_Source data:_

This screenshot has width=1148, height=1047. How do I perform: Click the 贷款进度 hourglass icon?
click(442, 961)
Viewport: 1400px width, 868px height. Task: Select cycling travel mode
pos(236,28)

...

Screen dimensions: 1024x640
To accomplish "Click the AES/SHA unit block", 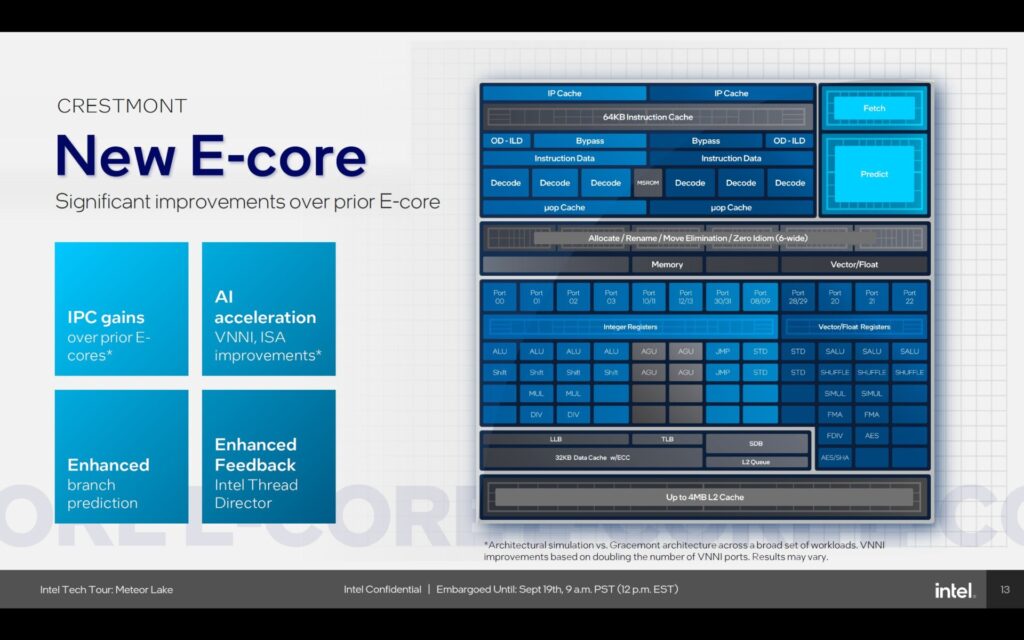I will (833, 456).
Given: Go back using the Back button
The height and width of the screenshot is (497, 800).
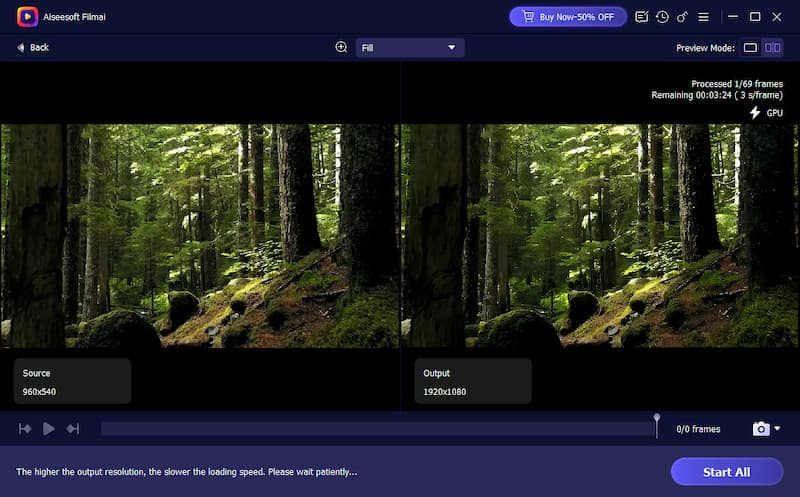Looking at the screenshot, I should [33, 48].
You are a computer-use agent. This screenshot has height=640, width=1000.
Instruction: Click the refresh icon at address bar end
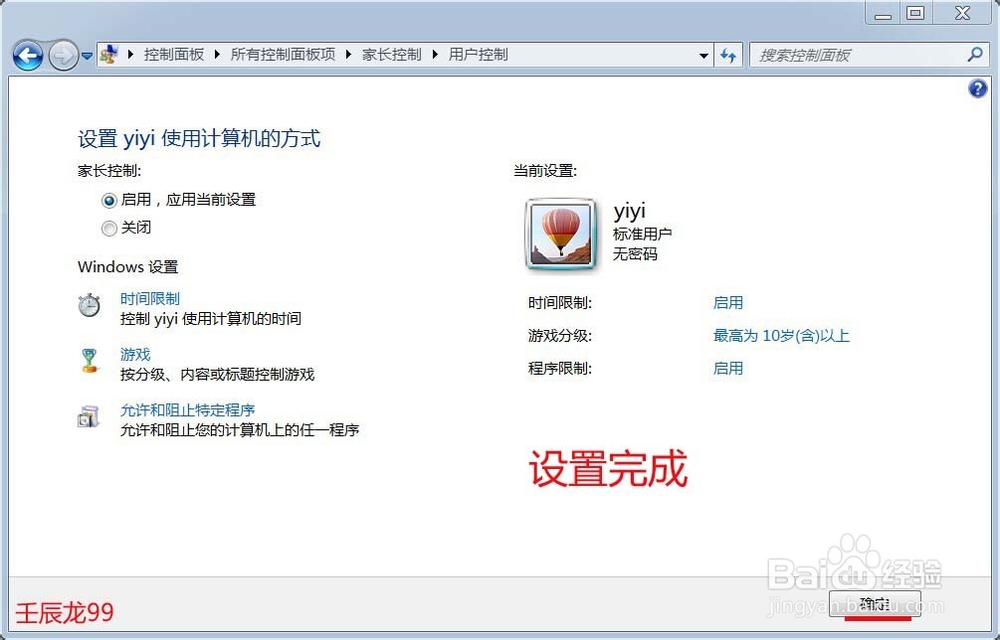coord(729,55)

* * *

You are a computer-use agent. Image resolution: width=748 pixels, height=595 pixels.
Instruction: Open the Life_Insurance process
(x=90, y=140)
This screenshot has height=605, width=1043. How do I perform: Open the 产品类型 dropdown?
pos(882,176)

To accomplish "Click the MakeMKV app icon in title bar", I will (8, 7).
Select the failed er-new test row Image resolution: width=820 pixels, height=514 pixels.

_Task to complete:_ In the listing, find all lines with the string "computer" and copy them.

_Expected output:_
You are a computer-use agent. This screenshot has height=640, width=1000.
You are a computer-use agent. Image resolution: width=748 pixels, height=595 pixels.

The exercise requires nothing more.